Sermon for Lent 1C preached on Sunday, February 14, 2016.

    We often presume the goal of Satan is to encourage us to be bad.  In reality, he cares less about whether or not we are bad than driving a wedge between us and the Word and promises of God. Satan’s method of operation is to call into question God’s Word and promises.  Is that REALLY what God said, what God meant? If you are hungry, doesn’t God want you to be full?  If you can avoid pain, would not God want you to take the easier path. If God says He has your back, why do bad things happen to good people?  How can it be wrong when it feels so good -- even Valentine’s Day fits into the scheme of the devil to plant doubt about what love is and to equate love with lust.
    Our Lord could not be tempted as easily as we are.  He is the Son of God.  So Satan had to use physical temptations.  Yet even in these there are spiritual implications.  Satan does not have to destroy God to wrest us from God’s grasp.  He has instead only to plant seeds of doubt in our heart about what God has said, done, and promised.  When we doubt God's Word and promises, he has done his job. 
    Though we are tempted to think that great men have great doubts - that doubts can be useful and fruitful.  Doubt is never the source of good and neither is it benign.  It will drive us from the faith unless we can answer it with the Word of the Lord that endures forever.  Wed require nothing less than the Spirit to keep our confidence in God's Word and promises.
    Temptation leads us to doubt God’s provision for our lives.   Eve doubted the goodness of the garden God had given them. We figure God helps those who help themselves and we go for what we want, worrying about later if it is good or right.  How can it be bad when it feels or tastes or seems so good?  Wouldn’t God want me to have it, to be happy, to be satisfied?  Surely that is the minimum?!?
    Temptation leads us to doubt God’s promises to us.  Abraham doubted that God would keep His promise and chose to create his own heir.  We look with our eyes and presume that eyes see more clearly than faith.  We lament God’s wisdom, His timing, and His judgement and so we justify our end runs to get what we think we deserve, what we think God should have done.

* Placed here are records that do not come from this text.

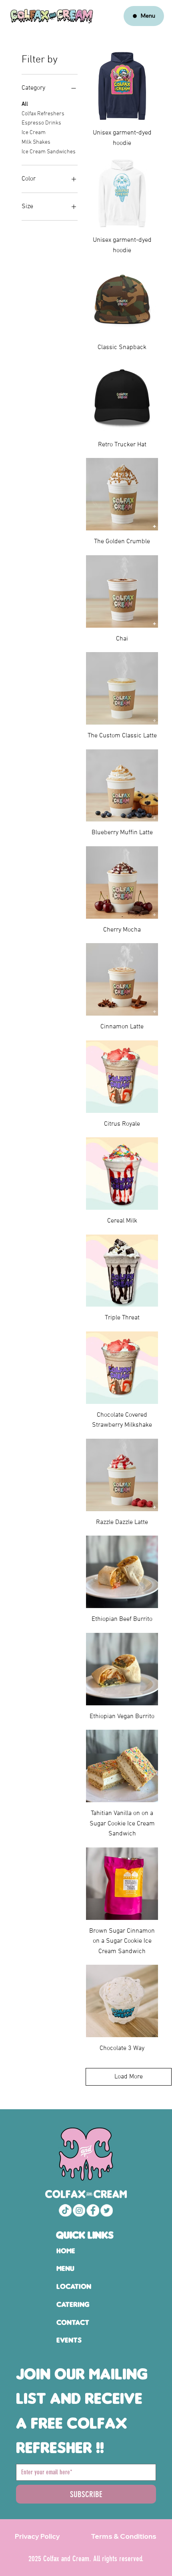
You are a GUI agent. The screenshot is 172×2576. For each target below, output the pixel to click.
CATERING (73, 2304)
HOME (65, 2251)
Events (69, 2340)
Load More (128, 2077)
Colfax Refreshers (43, 113)
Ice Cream (34, 132)
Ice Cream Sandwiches (49, 152)
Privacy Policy (37, 2536)
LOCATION (73, 2286)
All (25, 104)
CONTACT (72, 2322)
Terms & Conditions (123, 2536)
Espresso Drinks (41, 123)
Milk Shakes (36, 142)
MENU (65, 2268)
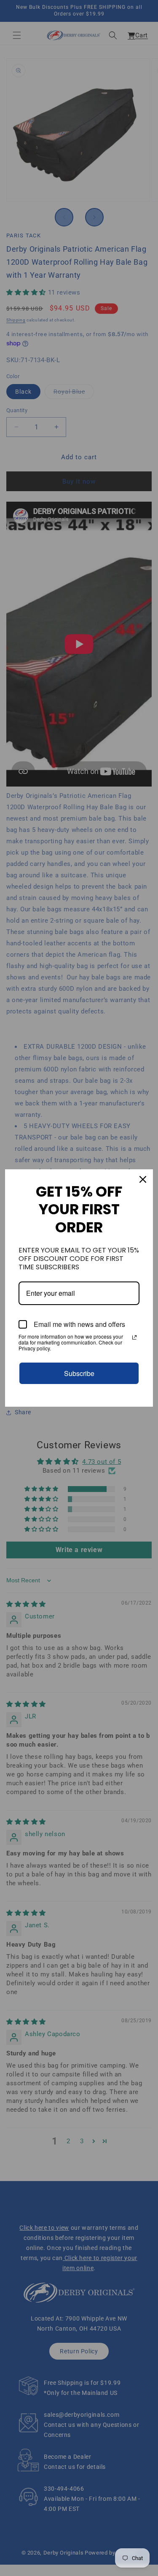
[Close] (143, 1179)
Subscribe (79, 1373)
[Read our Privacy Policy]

    Temptation leads us to doubt God’s providence in giving us the kingdom.  Like the prodigal son we refuse to wait for is to come.  Maybe heaven will not be as good this moment is.  Fearing that God’s future may disappoint, we pursue our own tomorrow.  And then we offer to God the ruins when it falls apart.

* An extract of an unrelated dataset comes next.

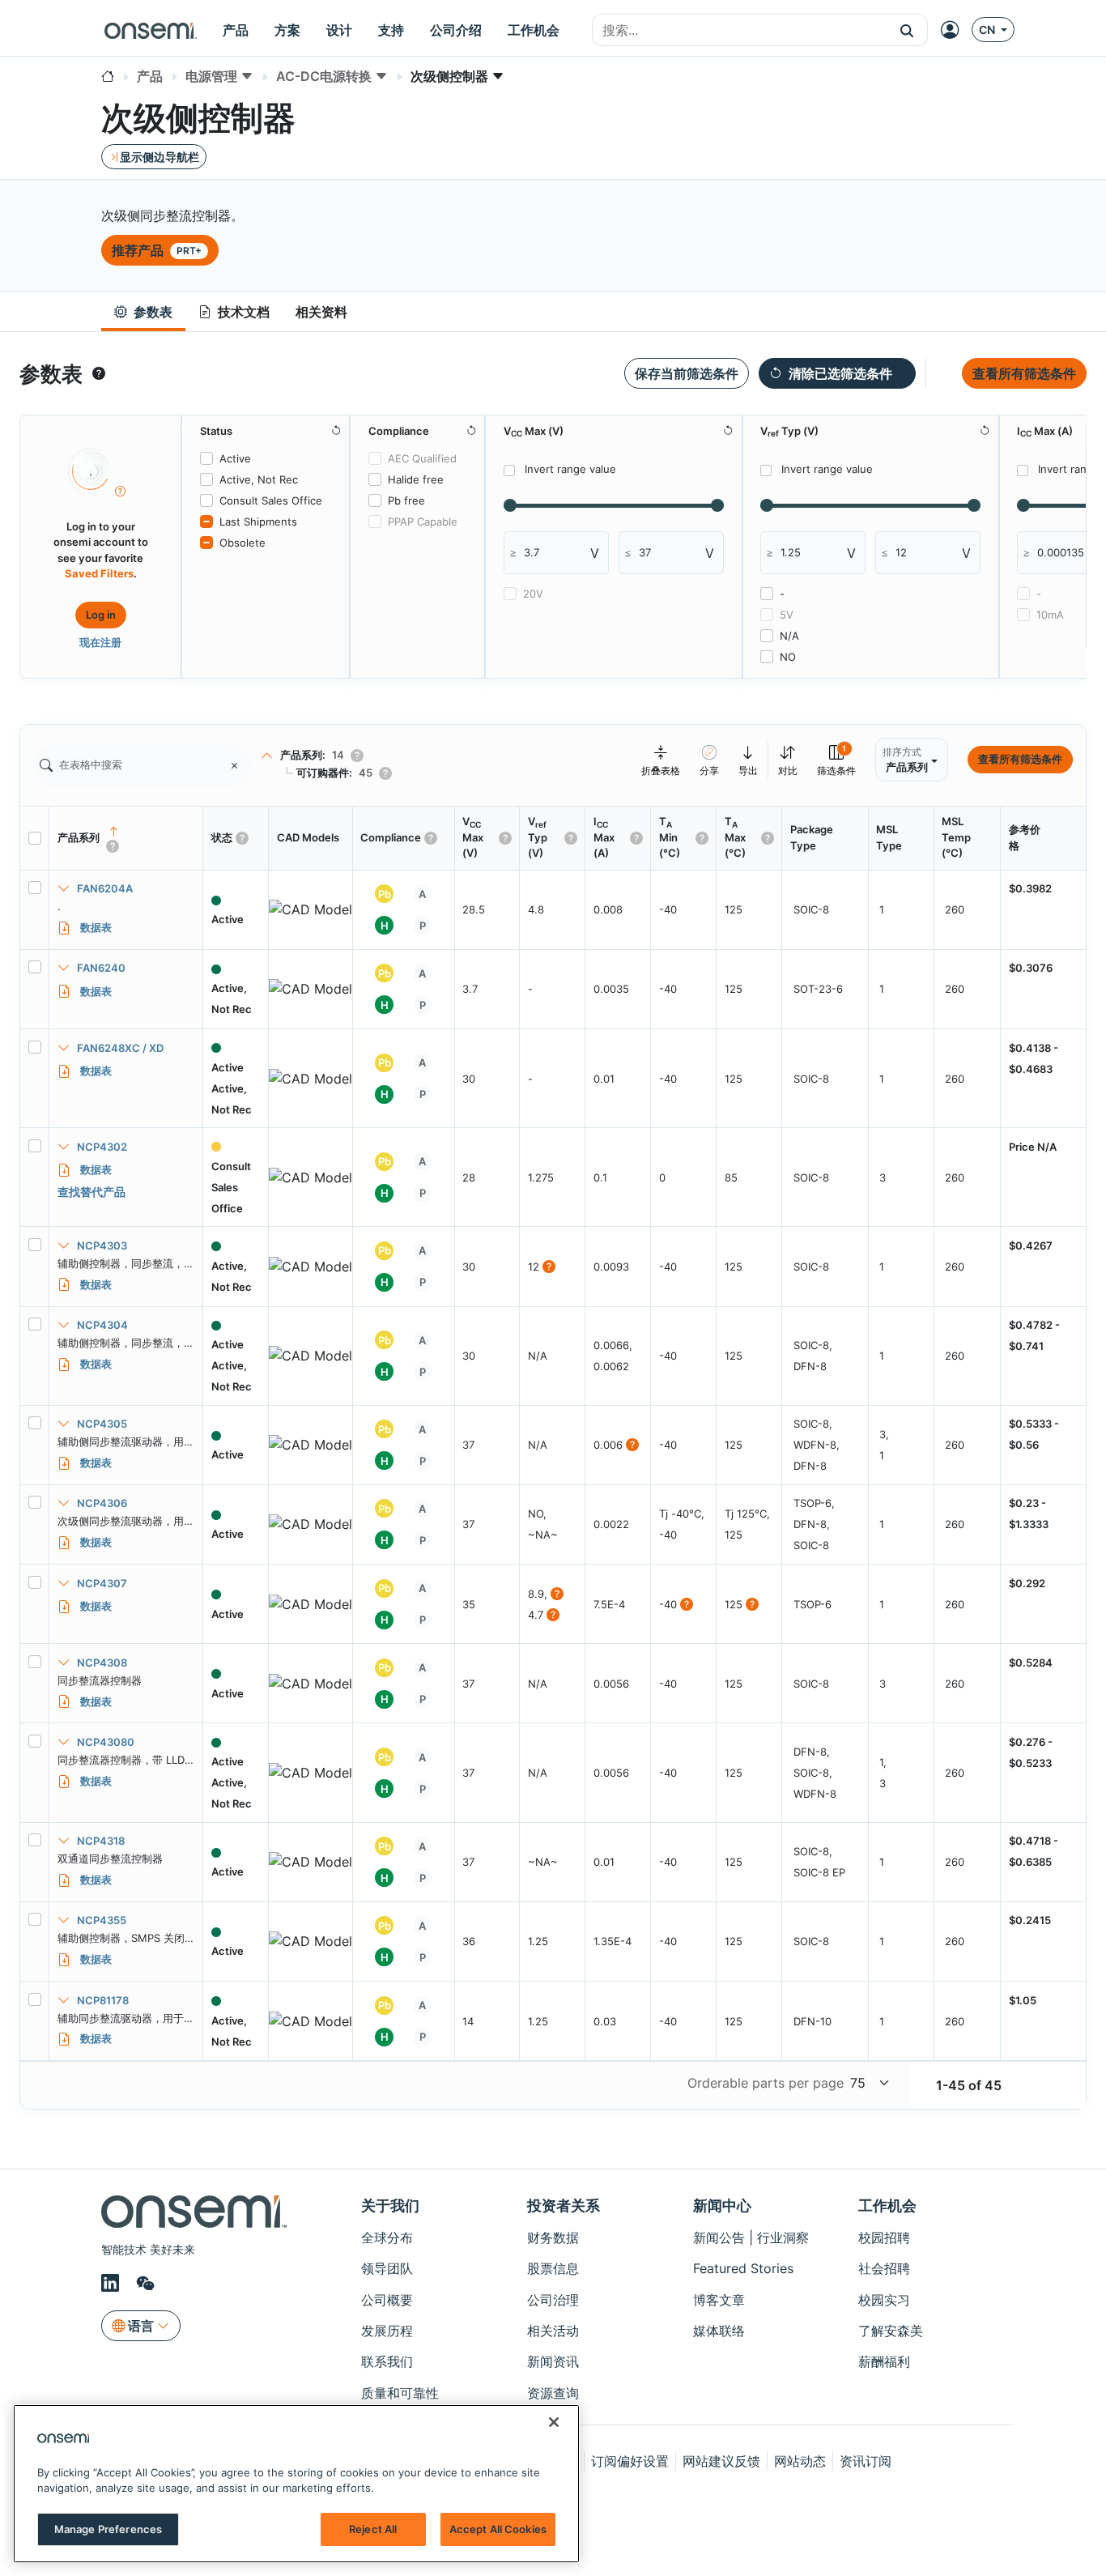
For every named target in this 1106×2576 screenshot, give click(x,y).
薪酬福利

    So what is the answer?  The Word of the Lord endures forever.  This is no theoretical statement but the most practical of needs for a people captive to a world of change and fickle hearts.  Jesus answers temptation for us; He answers all our doubts with confidence in the Word of the Lord.  By the way, all of Jesus’ answers are Law, all from Deuteronomy.  Man shall not live by bread alone, you shall worship the serve God alone, and you shall not test the Lord your God.  The Word of the Lord endures forever.  In the crisis of doubt and fear, this is our confidence and this is our hope -- not feelings or what ifs.
    Did Satan really expect Jesus to give in?  Surely He knew that he could not match wits with the Son of God.  Satan knew the weakness of the Lord (His flesh) but Jesus knows the strength of God (the Word that endures forever).  Doubt rears its head in the pain of our hunger, in the heartache of our disappointment, and in our fear of the future.  Satan could afflict Jesus’ flesh but He could not  deprive Jesus of the comfort of God’s Word, promises, and gracious will.  How Satan tried to isolate Jesus from God is what Satan tries upon us.
    Doubts deprive us of all our strength, wasting our time on the what ifs instead of the what is of God’s actions.  Jesus does not give us clues how to be strong on our own but instead clothes us in His strength.  We see in Christ not an example to follow but the anchor of His Word and promise.  God will deliver His people, protect His own, answer those who call to Him, stand with them in their trouble, rescue and honor those who trust in Him...  If we stand in Christ, we stand firm.
    “Is it enough?” whispers Satan.  The answer to that lies in Jesus arms outstretched in suffering and His triumphant rise from death and grave's prison. It is enough to stand in Christ who gives us His flesh for bread, who reveals the depth of God’s love that we might worship Him without fear, and who endures the test so we may be endure to eternal life.  God is faithful.  He will do it.  Is this enough?  The cross says yes.  The Spirit says yes.  In the face of temptation, we answer yes.  The Word of the Lord endures forever.  Amen.